Frequently asked questions
- What is a strangle on BTCO?
- A strangle on BTCO is the strangle strategy applied to BTCO (etf). The strategy is structurally neutral / high-volatility (long premium, OTM): A long strangle buys an OTM call and an OTM put at offset strikes, cheaper than a straddle but requiring a larger underlying move to profit since both wings start out-of-the-money. With BTCO etf trading near $78.69, the strikes shown on this page are snapped to the nearest listed BTCO chain strike and the premiums come straight from the end-of-day bid/ask midpoint.
- How are BTCO strangle max profit and max loss calculated?
- Upside max profit is unbounded; downside max profit is bounded at the put strike minus the combined debit (reached at zero). Max loss equals the combined debit times 100 (reached anywhere between the two OTM strikes). Two breakevens at call-strike plus debit and put-strike minus debit. For the BTCO strangle priced from the end-of-day chain at a 30-day expiry (ATM IV 39.50%), the computed maximum profit is unbounded per contract and the computed maximum loss is -$430.00 per contract. Live intraday quotes will differ as the chain moves through the trading session.
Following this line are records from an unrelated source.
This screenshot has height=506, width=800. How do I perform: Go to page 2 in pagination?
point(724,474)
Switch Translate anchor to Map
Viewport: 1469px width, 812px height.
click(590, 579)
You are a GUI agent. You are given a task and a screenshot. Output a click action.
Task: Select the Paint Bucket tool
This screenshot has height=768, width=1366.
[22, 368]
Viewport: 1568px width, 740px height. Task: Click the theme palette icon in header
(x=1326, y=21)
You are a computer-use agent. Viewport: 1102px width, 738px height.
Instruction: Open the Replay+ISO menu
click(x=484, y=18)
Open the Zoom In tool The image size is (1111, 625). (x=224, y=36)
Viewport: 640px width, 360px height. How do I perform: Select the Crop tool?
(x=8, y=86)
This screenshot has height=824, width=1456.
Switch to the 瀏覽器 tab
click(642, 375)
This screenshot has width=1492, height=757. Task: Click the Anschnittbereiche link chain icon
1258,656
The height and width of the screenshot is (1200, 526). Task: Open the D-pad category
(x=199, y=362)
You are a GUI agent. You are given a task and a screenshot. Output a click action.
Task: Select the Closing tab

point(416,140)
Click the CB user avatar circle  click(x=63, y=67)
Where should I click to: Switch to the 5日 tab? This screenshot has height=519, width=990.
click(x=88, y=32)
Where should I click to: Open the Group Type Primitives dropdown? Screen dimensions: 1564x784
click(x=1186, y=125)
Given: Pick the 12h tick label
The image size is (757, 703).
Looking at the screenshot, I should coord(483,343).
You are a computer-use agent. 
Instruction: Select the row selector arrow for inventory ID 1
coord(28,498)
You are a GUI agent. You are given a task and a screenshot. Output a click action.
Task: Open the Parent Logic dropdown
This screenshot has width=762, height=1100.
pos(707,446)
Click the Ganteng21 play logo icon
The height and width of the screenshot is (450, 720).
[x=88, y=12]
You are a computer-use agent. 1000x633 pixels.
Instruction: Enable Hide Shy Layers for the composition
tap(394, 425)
- What is the breakeven for a BTCO strangle?
- The breakeven for the BTCO strangle priced on this page is roughly $70.70 and $87.30 at expiration, derived from end-of-day chain premiums. Breakeven is the underlying price at which the strategy's P&L crosses zero ignoring transaction costs and assignment risk. The current BTCO market-implied 1-standard-deviation expected move is approximately 11.32%; if the move sits well outside the breakeven distance, the structure's risk-reward becomes correspondingly tighter.
- When should you consider a strangle on BTCO?
- Strangles on BTCO are the cheaper cousin of the straddle - traders use them when they want a large directional move but are willing to give up the inner-strike sensitivity in exchange for a lower up-front debit on the BTCO chain.
- How does current BTCO implied volatility affect this strangle?
- Current BTCO ATM IV is 39.50%; IV rank context is unavailable in the current snapshot.